Philosophy Time is Franco’s newest project where he teams up with professor Eliot Michaelson to discuss a wide variety of topics.

I defend the view that there is nothing morally bad about early abortion. So, a lot of people think, ‘Well, it’s permissible to have an abortion, but something bad happens when the fetus dies.’ And I think if a fetus hasn’t ever been conscious, it hasn’t ever had any experiences, and we aborted it at that stage, actually nothing morally bad happens… So, James, when you were an early fetus, and Eliot, when you were an early fetus, all of us I think we already did have moral status then. But we had moral status in virtue of our futures… But some early fetuses will die in early pregnancy due to abortion or miscarriage. And in my view that is a very different kind of entity. That’s something that doesn’t have a future as a person and it doesn’t have moral status.

Franco seemed extremely puzzled and responded by asking, “Can’t you only judge that in hindsight?”
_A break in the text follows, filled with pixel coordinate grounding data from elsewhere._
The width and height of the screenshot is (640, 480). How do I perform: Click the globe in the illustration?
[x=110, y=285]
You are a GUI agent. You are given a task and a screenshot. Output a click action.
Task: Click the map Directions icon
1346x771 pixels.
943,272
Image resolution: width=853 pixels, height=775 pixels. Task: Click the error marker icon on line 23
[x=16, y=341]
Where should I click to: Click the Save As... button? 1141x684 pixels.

He then asks, “So what you’re saying is if the fetus is never destined to become a person, it doesn’t have ‘moral status.’ If a woman decides to have an abortion with an early fetus, just that act or that intention negates the ‘moral status’ of that early fetus just because if she goes out and has an abortion, it’s pretty certain that it’s not going to become a person?”

Franco once again appeared to be confused by Harman’s next answer.

Right, so it might look like on my view abortion is permissible because you had the abortion but that abortion wouldn’t have been permissible if you didn’t have the abortion. That’s not quite the view, for I think two different reasons. So one reason is that, um, even you have moral status—and in my view back when you were in early fetus you had moral status—but it’s not that aborting you would have been wrong because if your mother had chosen to abort her pregnancy, then it wouldn’t have been the case that you would have had moral status because you would have died as an early fetus, so she would have been aborting something that didn’t have moral status. So it’s not—my view isn’t that if you do abort, abortion is OK but if you don’t abort, abortion would have been wrong. But what it turns out is that it’s a contingent matter that you have moral status you actually have moral status but you might not have counted morally at all if you had been aborted. You would have existed but you just would have had this really very short existence in which you wouldn’t have mattered morally.

To summarize Harman’s argument, aborting a fetus strips a fetus of its future and if the fetus has no future there is nothing immoral about terminating it.